**PROBLEM REQUIREMENTS**
Count how many lines of the material below contain the word "Expand", and give only that number.

**DATASET RECORDS**
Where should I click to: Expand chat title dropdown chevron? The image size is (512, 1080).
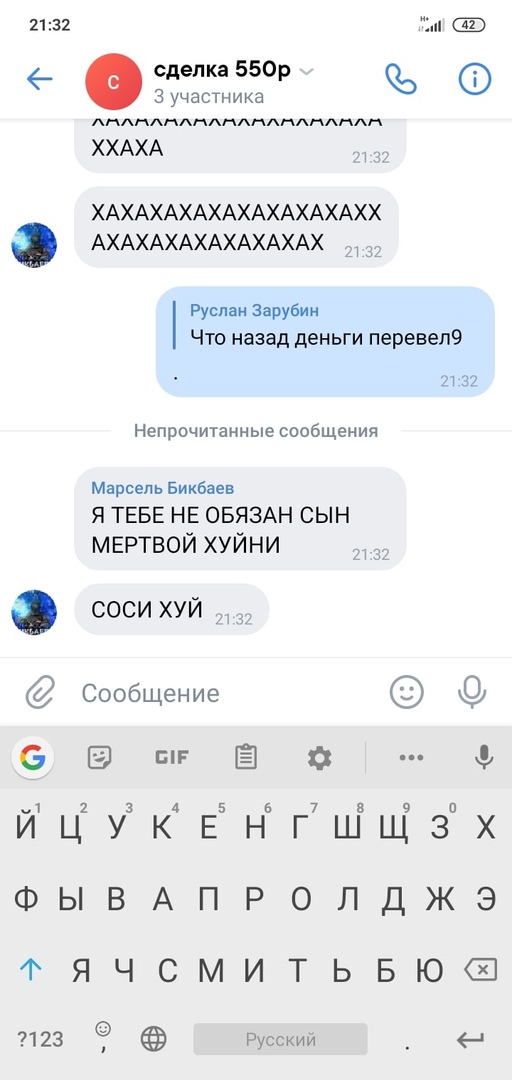[307, 72]
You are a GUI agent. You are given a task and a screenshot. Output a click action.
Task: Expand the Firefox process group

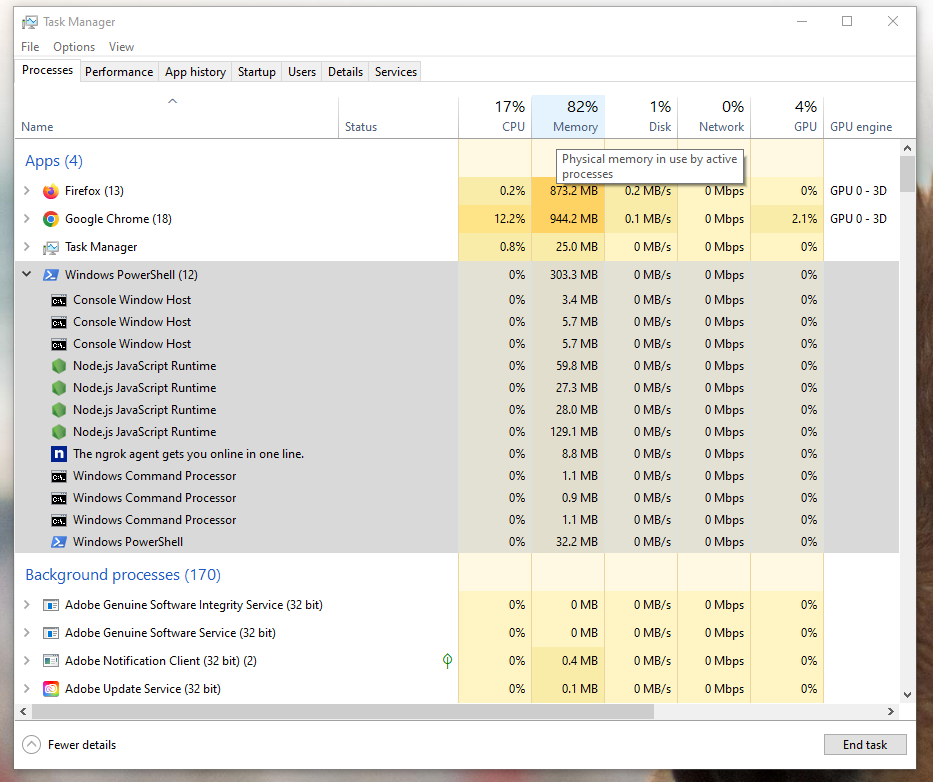(x=25, y=191)
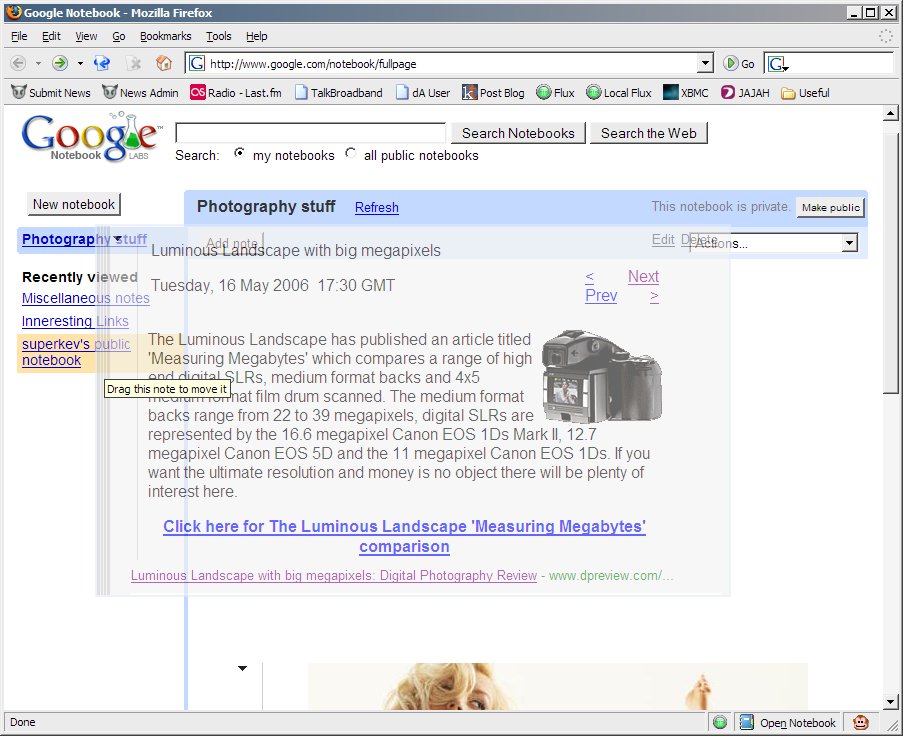Viewport: 903px width, 736px height.
Task: Click the notebook search text field
Action: tap(310, 133)
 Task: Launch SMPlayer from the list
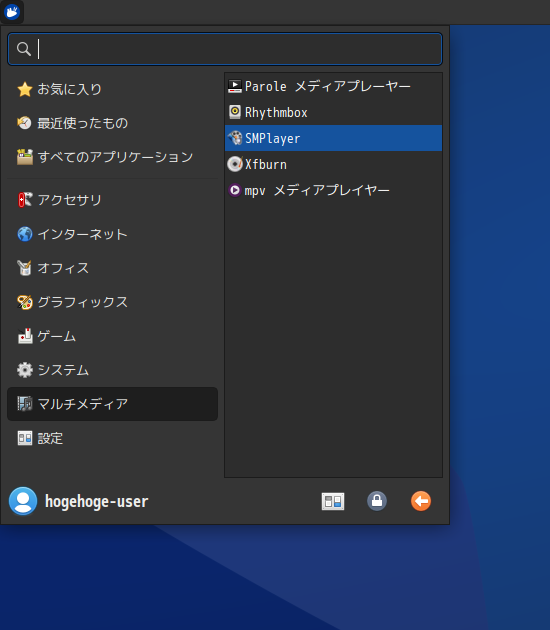[x=333, y=138]
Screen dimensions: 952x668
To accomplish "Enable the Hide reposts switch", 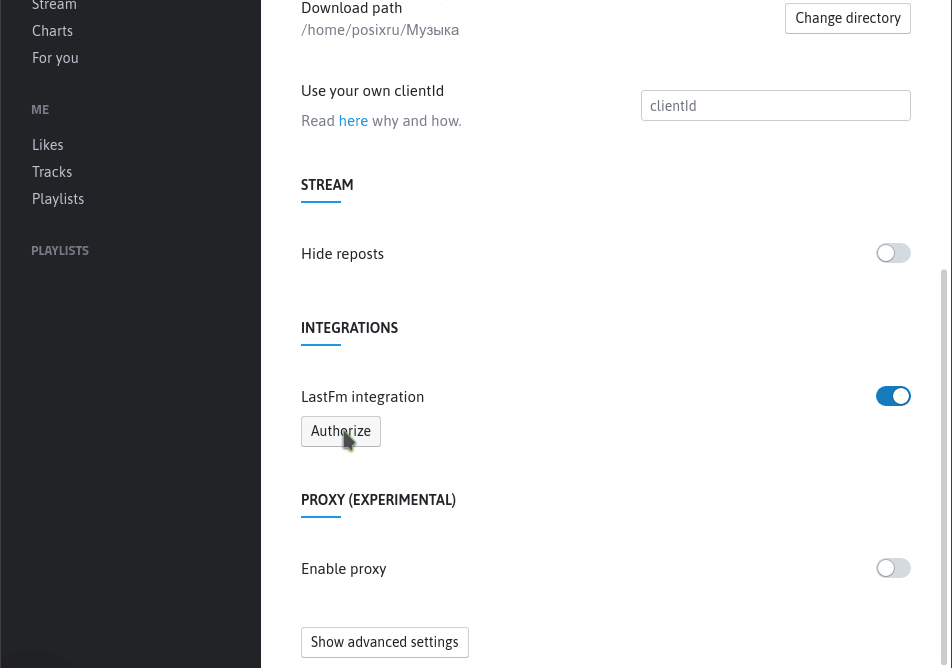I will (x=893, y=253).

**REPLY TO THE TASK**
2